When exploring through cover, the geochemical composition of transported sequences that overlay prospective lithologies will often have minimal relationship to the lithologies being targeted. However, mechanisms for moving a signal from mineralisation at depth, through cover sequences to the near-surface environment exist. Ionic Leach™ geochemistry has been developed as a chemistry-based method to focus on this signal, by minimising what is often overwhelming noise from the cover.

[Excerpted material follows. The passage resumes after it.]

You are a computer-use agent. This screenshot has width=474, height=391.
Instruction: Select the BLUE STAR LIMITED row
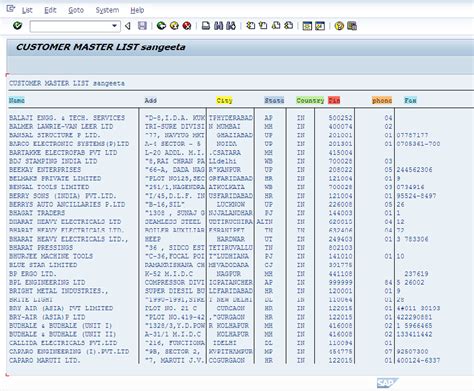(x=240, y=265)
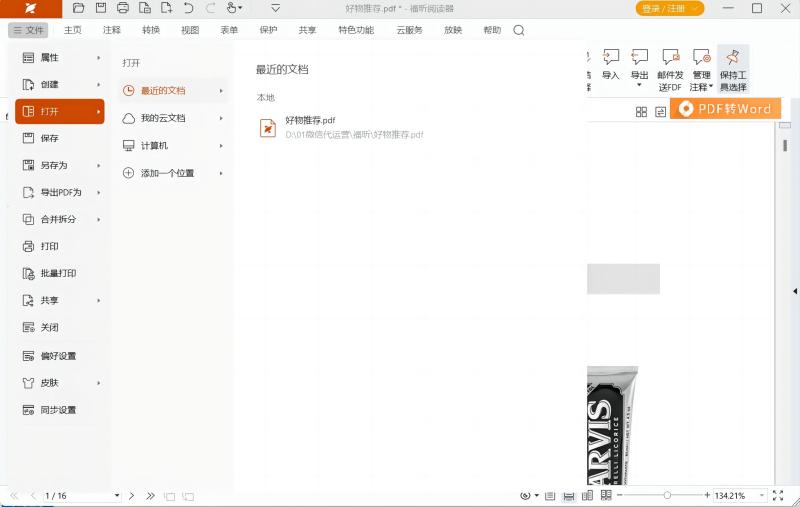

Ionic Leach™ is an ALS proprietary partial leach technology that has been developed to extend the reach of geochemical exploration into areas that have been blanketed by post-mineralisation cover. This cover is typically transported, though well-developed residual cover sequences can also be suitable candidates. Soil and sediments are the media used for Ionic Leach™ surveys. Partial leaches such as Ionic Leach™ operate by separating and examining only a part of the chemical composition of the whole sample. Because chemical, rather than physical transport is typically responsible for "adding" a mineralisation signal from depth to exotic cover, clever formulation of leach chemistry can be used extract this signal off the exotic cover substrate, into solution where it can be analysed. Ionic Leach™ is a chemical approach to excluding parts of a surface sample that dilute the signal that mineral explorers seek.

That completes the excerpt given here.